Quem salvou a General Motors? O governo dos Estados Unidos. Isso com Bush e com Obama. Colocaram trilhões de dólares em corporações corruptas e irresponsáveis.
Na Inglaterra, logo depois da Segunda Guerra, o governo trabalhista promoveu uma grande nacionalização e muitas pessoas viram aquilo como medidas socialistas. Mas o que eles nacionalizaram?
Todas as áreas falidas da economia. Eletricidade, minas de carvão, empresas de aço, e tudo mais. Todos os setores da economia capitalista que, sem essas medidas, não seriam salvas nem funcionariam.
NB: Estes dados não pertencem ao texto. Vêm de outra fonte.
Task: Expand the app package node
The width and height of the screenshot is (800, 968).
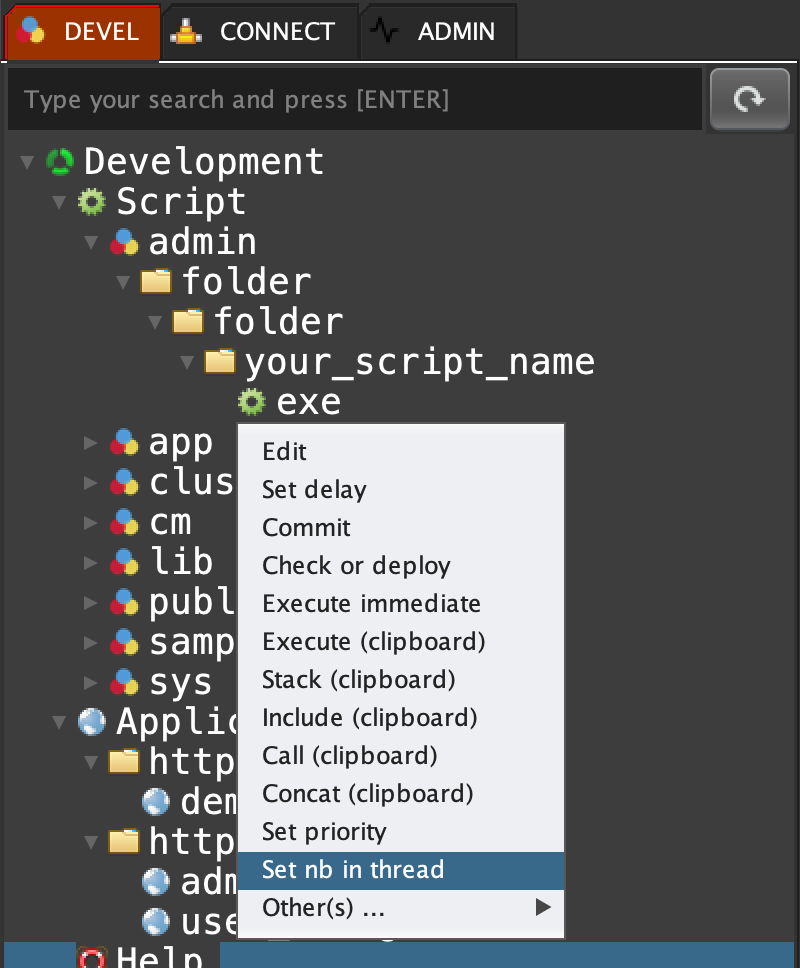Action: tap(91, 442)
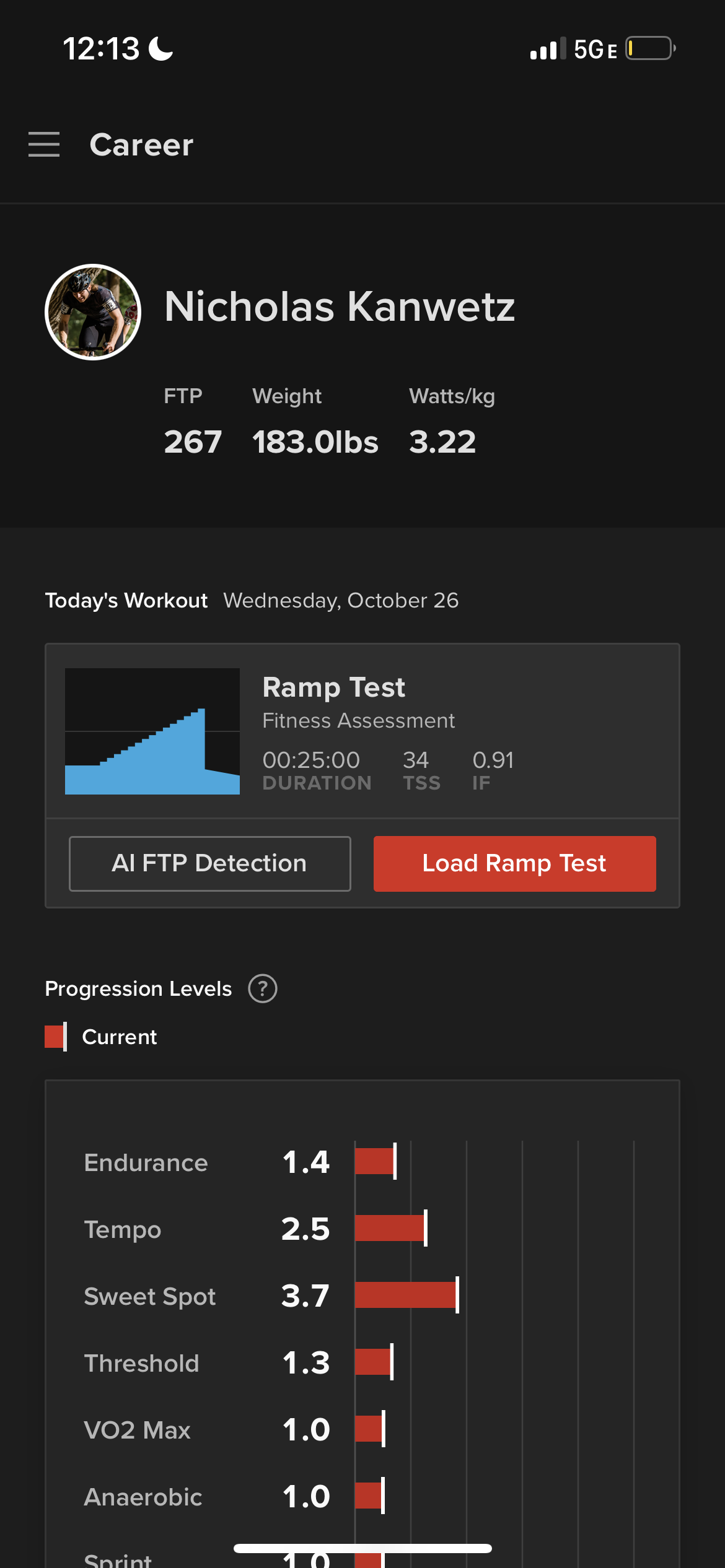Select the Sweet Spot progression bar
The width and height of the screenshot is (725, 1568).
pos(407,1295)
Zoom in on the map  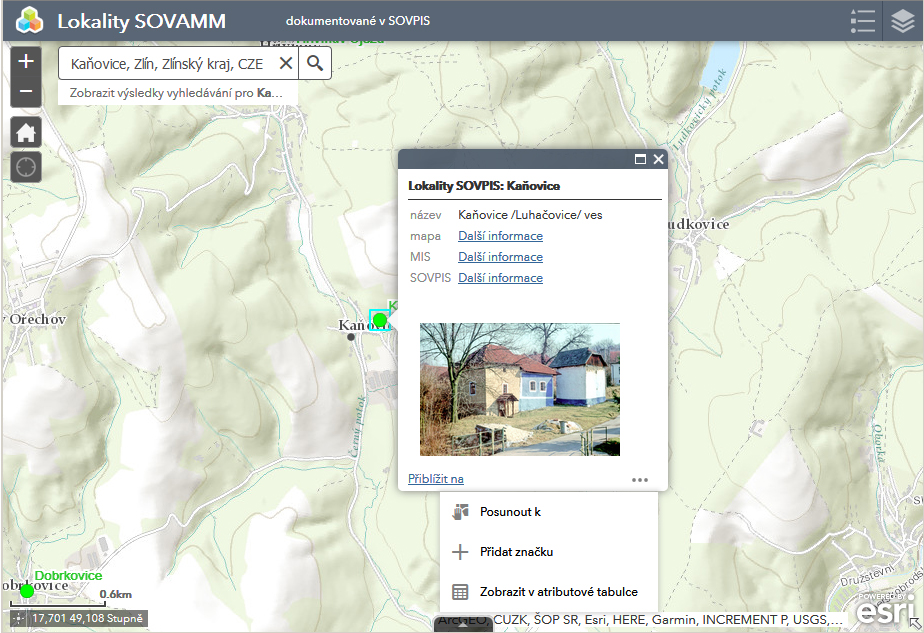coord(26,61)
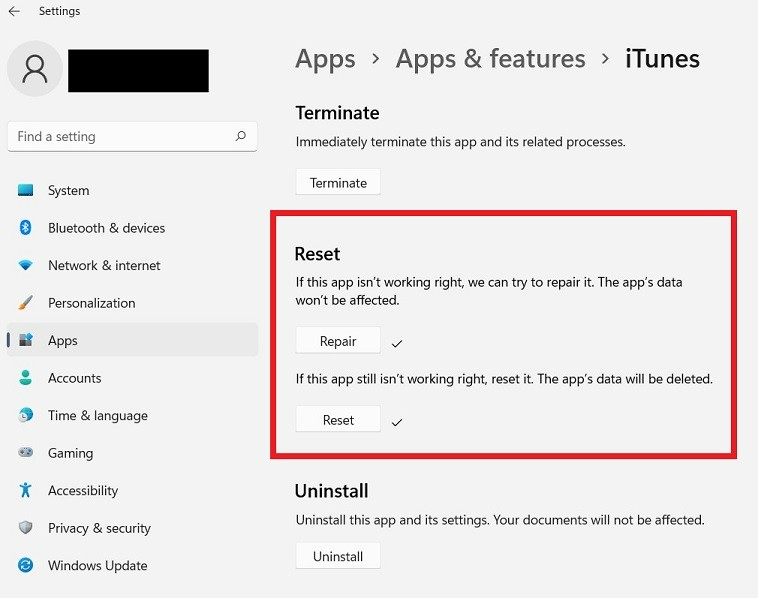Click the back arrow icon
758x598 pixels.
(15, 11)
E ninguém fez rejeições. Diziam que eram ações para a garantia da economia.
E agora, recentemente, lemos nas manchetes de jornais as frases “salvando o sistema”, quando se referiam as medidas anti-crise adotadas. As pessoas realmente acreditam que não estão dando dinheiro para essas empresas, mas salvando o sistema. É aí que está o problema. Como você salva um sistema cavando mais buracos? Para fechar um buraco, você constrói outro maior e maior.
Tempos atrás, a Venezuela viveu uma rebelião que ficou conhecida como “Caracazo” (1989). Esse movimento aconteceu quando uma multidão de pessoas foi até a cidade de Caracas protestar contra as políticas econômicas do governo anterior. E o governo mandou suas tropas às ruas e assassinou pelo menos três mil pessoas. Chávez é o resultado das ações contra esse tipo de governo. O mesmo aconteceu durante a Comuna de Paris.
Então, sempre que alguém faz algo em benefício da população, como construir 200 mil casas para desabrigados, é acusado de gastar dinheiro.
Não acho que no Brasil alguém deva levar a sério as críticas aos programas sociais. Talvez os críticos não estão sendo conscientes o suficiente sobre como a estrutura social é dolorosa para os mais pobres. O sofrimento é geralmente parte de um sistema imposto.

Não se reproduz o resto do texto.